The use of benzodiazepines, with or without opioid cotreatment, significantly increases all-cause mortality risk compared with the use of low-risk antidepressants, according to a US-based study published online in JAMA Network Open.
“In particular, the benzodiazepine-opioid coprescription group continued to show a nearly 2-fold increase in all-cause mortality even after taking into account medical comorbidities and polypharmacy burden in adjusted analyses,” wrote researchers from Washington University School of Medicine in St. Louis, Missouri.
The retrospective cohort study included 5,212 adults age 20 and older from National Health and Nutrition Examination Surveys followed for a median 6.7 years. Researchers evaluated whether benzodiazepine use, with or without opioid use, was associated with increased mortality compared with low-risk selective serotonin reuptake inhibitors (SSRIs).
The study found a significant increase in all-cause mortality with benzodiazepine and opioid cotreatment (researchers reported a hazard ratio of 2.04) as well as with benzodiazepines without opioid cotreatment (which had a hazard ratio of 1.6) compared with SSRIs.
Subgroup analyses showed increased mortality risk with benzodiazepine use, with or without opioids, only among participants aged 65 years or younger—not older participants.
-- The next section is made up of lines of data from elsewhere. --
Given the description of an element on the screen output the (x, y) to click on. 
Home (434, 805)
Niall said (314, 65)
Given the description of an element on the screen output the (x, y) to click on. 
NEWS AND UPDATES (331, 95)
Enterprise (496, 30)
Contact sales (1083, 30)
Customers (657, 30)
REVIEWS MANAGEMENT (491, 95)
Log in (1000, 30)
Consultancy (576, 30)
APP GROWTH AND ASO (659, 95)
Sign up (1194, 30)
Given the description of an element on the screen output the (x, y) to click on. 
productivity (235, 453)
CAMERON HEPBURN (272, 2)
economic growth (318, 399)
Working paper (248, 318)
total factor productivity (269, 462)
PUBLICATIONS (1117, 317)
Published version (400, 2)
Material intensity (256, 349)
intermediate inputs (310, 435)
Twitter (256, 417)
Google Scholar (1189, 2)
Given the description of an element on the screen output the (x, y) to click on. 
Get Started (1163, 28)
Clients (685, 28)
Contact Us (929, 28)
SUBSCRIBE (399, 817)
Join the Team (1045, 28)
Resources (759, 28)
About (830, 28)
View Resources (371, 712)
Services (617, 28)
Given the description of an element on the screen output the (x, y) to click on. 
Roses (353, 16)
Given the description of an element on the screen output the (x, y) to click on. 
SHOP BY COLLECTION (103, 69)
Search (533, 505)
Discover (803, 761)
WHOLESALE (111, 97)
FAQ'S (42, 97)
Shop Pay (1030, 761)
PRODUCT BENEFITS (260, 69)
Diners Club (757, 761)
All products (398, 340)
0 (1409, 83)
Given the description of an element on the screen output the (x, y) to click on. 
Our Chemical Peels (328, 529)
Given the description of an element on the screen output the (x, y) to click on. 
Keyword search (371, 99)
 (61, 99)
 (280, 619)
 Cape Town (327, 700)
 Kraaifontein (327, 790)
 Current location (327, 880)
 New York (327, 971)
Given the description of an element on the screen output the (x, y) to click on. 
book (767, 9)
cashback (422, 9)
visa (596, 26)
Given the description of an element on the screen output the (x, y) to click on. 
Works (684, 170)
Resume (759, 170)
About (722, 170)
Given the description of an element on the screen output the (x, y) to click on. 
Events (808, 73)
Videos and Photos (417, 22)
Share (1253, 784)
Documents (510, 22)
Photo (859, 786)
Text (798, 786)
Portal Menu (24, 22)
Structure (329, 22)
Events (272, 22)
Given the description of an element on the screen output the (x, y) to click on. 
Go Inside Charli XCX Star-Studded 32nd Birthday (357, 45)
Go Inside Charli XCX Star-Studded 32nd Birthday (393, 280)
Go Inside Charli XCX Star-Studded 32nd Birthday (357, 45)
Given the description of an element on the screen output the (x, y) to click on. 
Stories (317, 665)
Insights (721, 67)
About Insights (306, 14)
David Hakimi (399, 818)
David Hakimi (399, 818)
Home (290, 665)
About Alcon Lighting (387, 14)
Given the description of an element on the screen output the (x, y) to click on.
“We found no evidence of increased all-cause mortality stemming from benzodiazepine-opioid cotreatment in participants aged 65 years or older, which parallels similar null findings among elderly patients receiving benzodiazepines without opioids,” researchers wrote. “There was a consistently elevated mortality risk in participants younger than 65 years, which may be associated with surging drug poisoning–related mortality that disproportionately affects younger US populations.”
The authors called for a concerted effort by physicians, scientists, and policymakers to decrease overprescribing.
Xu KY, Hartz SM, Borodovsky JT, Bierut LJ, Grucza RA. Association between benzodiazepine use with or without opioid use and all-cause mortality in the United States, 1999-2015. JAMA Network Open. 2020;3(12):e2028557.